Perhaps for now we could just look at the boot CPU alone? To my knowledge the systems that this targets all have homogeneous marchid/mvendorid values of 0x0.
It's possible I'm misinterpreting, but is the suggestion to apply the marchid/mvendorid we find on the boot CPU and assume it's the same on all other CPUs? Since we're reporting the marchid/mvendorid/mimpid to usermode in a per-hart way, it would be better IMO if we really do query marchid/mvendorid/mimpid on each hart. The problem with applying the boot CPU's value everywhere is if we're ever wrong in the future (ie that assumption doesn't hold on some machine), we'll only find out about it after the fact. Since we reported the wrong information to usermode via hwprobe, it'll be an ugly userspace ABI issue to clean up.
You're misinterpreting, we do get the values on all individually as they're brought online. This is only used by the code that throws a bone to people with crappy vendor dtbs that put "v" in riscv,isa when they support the unratified version.
Not quite,
Remember that this patch stands in isolation and the justification given in your commit message does not mention anything other than fixing my broken patch.
Fixing the patch in the simplest sense would be to eagerly get the mvendorid/marchid without using the cached version. But this assumes that all harts have the same mvendorid/marchid. This is not something that I am strongly attached to. If it truly is detrimental to Linux to allow a user a way to specify different vendorids for different harts then I will remove that code.
I think that the simple fix is all that we need to do here, perhaps updating the comment to point out how naive we are being. `
the alternatives are patched before the other cpus are booted, so the alternatives will have false positives resulting in broken kernels.

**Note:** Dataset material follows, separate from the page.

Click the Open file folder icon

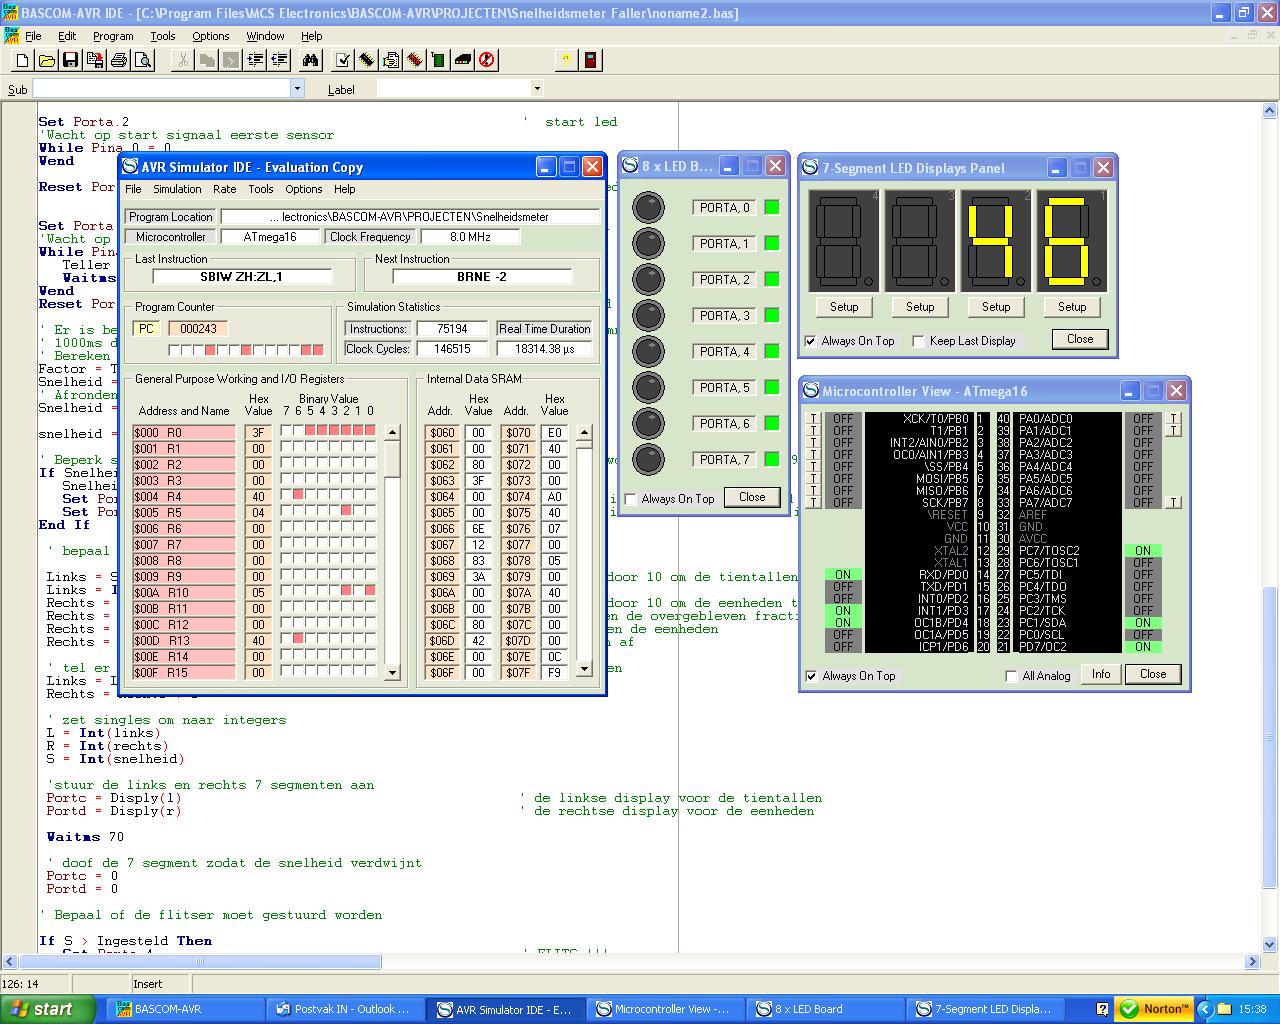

Over-eagerly disabling vector isn't going to break any kernels and really should not break a behaving userspace either. Under-eagerly disabling it (in a way that this approach could solve) is only going to happen on a system where the boot hart has non-zero values and claims support for v but a non-boot hart has zero values and claims support for v but actually doesn't implement the ratified version. If the boot hart doesn't support v, then we currently disable the extension as only homogeneous stuff is supported by Linux. If the boot hart claims support for "v" but doesn't actually implement the ratified version neither the intent of my original patch nor this fix for it are going to help avoid a broken kernel.

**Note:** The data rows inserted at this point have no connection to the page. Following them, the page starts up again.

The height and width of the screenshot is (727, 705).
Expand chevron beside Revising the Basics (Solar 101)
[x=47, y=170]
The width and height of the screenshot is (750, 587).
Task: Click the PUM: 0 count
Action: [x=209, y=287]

I think we do have a problem if the boot cpu having some erratum leads to the kernel being patched in a way that does not work for the other CPUs on the system, but I don't think this series addresses that sort of issue at all as you'd be adding code to the pi section if you were fixing it. I also don't think we should be making pre-emptive changes to the errata patching code either to solve that sort of problem, until an SoC shows up where things don't work. Cheers, Conor.